Jobseeking advice from someone who landed her dream job in the middle of a pandemic

The someone is not me. I am perfectly content where I am!

As a higher ed marketer, I sometimes interview students and alumni to get a feel for the different programs my college offers. In most (but not all) cases, the students who are sent to me are already experiencing some measure of success in their professional or academic lives; I’ll grant that my pool of interviewees is a selective subset of an already selective population of graduates entering the job market with an Ivy League degree and more connections and resources than many other institutions (like my alma maters) can offer. That said, the market is tough for everyone–particularly candidates who aren’t men, who aren’t white, who aren’t native English speakers, who work full-time while finishing their degrees, or who are the first in their families to complete a degree–and many of the students I interview can claim some or all of the above.

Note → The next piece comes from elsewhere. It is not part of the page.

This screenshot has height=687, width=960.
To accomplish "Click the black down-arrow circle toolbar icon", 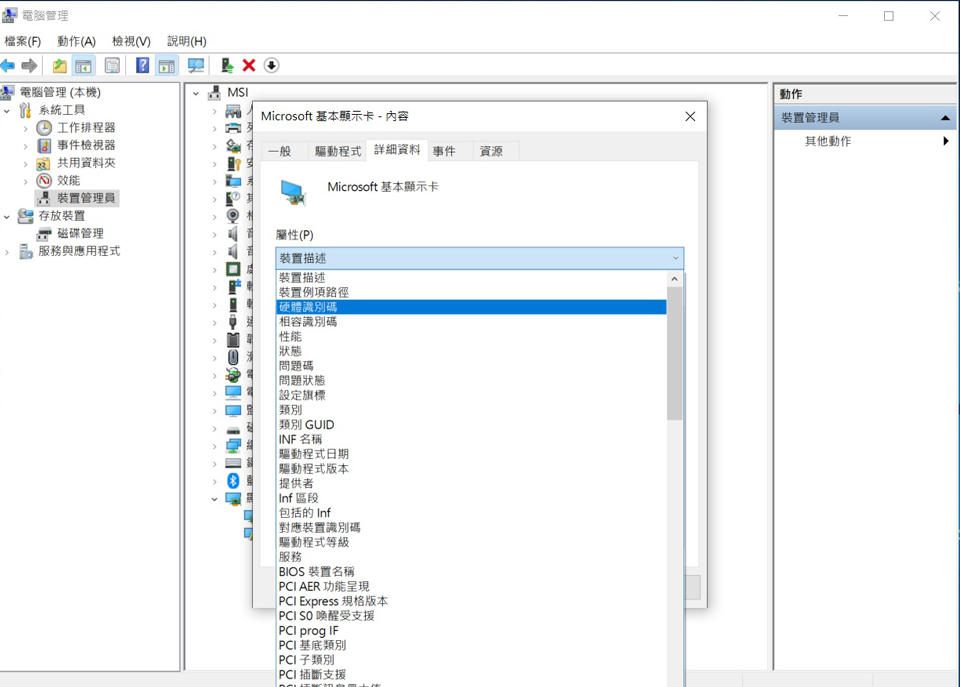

So apply a grain of salt as needed, but I wanted to share this insight from the alumna I interviewed today. She graduated last May, having finished her final courses remotely. At the time, she said, she couldn’t find a single job opening in her field. But by August, she was hired for an entry-level role, at an organization she admired, in the precise industry she wanted. She emphasized that the advice she had to offer was first given to her by other alumni, so it’s only fair that she pass it on. This is what she said:

  1. Remember that it’s not if, but when. You will eventually get a job.
  2. Use everything you can. In her case, the student meant that she made the most of the opportunities she had while in her master’s program–conferences, internships, events, etc. Good advice for grad students, but I think it could still work for those of us who are long out of school. So many of my same-age friends have developed fascinating hobbies, started volunteering, and have cultivated rich and interesting lives outside of work. Because we do these things for pleasure, we tend not to think of them in terms of transferable skills–maybe gag a little bit when we think of it that way–but hey, jobseeking isn’t forever. Just for a little while, your special interests are now special skills, ok?
  3. Keep gaining skills while you’re job searching. My interviewee nabbed a summer internship while pursuing full-time employment. Again, volunteer and community activities could work here, or literal skills-building by taking Coursera classes or whatever.
  4. Use your network. This requires some unpacking. This student reached out to alumni of her master’s program on LinkedIn, and found them responsive and eager to help. This is what the help looked like: the alumni offered to chat about their own jobs, talked about their own job searches, and shared names of organizations in their field that were doing good and interesting work. This gave the student some vocabulary and points of reference for what entry- and mid-level work sometimes looks like in her preferred field, what the hiring process sometimes looks like, and who in the industry she might like to work with.
    The alumni were not able to offer information about job openings (they had no way to know anything the job seeker didn’t already know), internal contacts in their organizations (not useful if there is no job opening), or tips for landing a job in other organizations outside their own. (I’ve been asked for all three at various points, and while I’d love to help, I can’t offer those things either.)
  5. Locate some employers you’d want to work with, and keep. checking. their. websites. This was the final piece of the student’s solution after she’d done everything else. She also checked job boards and aggregators, both general and relevant to her field, but ultimately it was a listing from a specific organization’s website that led to her current employment.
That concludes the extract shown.